Clause 54. Notice of variation or rescission of public safety order by court

This clause provides for when a variation or rescission of a public safety order takes effect and the notice requirements in respect of such variation or rescission.

This clause applies where a public safety order is varied or rescinded as a result of a decision by the Court of Summary Jurisdiction under clause 52 or the Supreme Court under clause 53.

Division 4 Offence, enforcement and related matters

Clause 55. Contravention of public safety order [SA, s.32]

This clause provides that it is an offence to contravene or fail to comply with a public safety order. The person must have been aware that the act or omission would be a contravention of, or failure to comply with, the order or must have been reckless as to that fact, and must have intended to do the act.

There is a maximum penalty of 5 years imprisonment.

The clause also provides that it is a defence to a prosecution of a breach of an order that prohibits a person from entering or being in a particular area if the person can show he or she had a reasonable excuse for entering or being there or was not aware of the public safety order due to certain circumstances relating to the service of the order.

Clause 56. Power to search premises and vehicles [SA, s.33]

This clause provides the police with the power to search certain premises to which a public safety order relates if there are reasonable grounds to suspect a person to whom the order relates is present in the premises.
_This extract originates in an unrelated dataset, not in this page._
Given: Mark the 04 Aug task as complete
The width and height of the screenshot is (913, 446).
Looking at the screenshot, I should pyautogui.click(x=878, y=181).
The police officer may remain on the premises only for as long as is reasonably necessary to find out if the person is or has been on the premises.

The police may also stop and search a vehicle, or anything in or on a vehicle, if an officer suspects on reasonable grounds that a person in the vehicle is a person to whom a public safety order relates and the vehicle is approaching, is in, or has just left any premises specified in a public safety order.

Similarly, the police officer may detain a vehicle or person in a vehicle as long as is reasonably necessary to conduct the search and this action does not constitute an arrest of the person.

It is an offence for a person to fail to comply with a requirement of a police officer made for the purposes of this clause, with a maximum penalty of 5 years imprisonment.

Clause 57. Proof of public safety order [SA, s.34]

This clause provides that for the purposes of any legal proceedings, an apparently genuine document purporting to be a public safety order will be proof of the order and its terms unless there is proof to the contrary.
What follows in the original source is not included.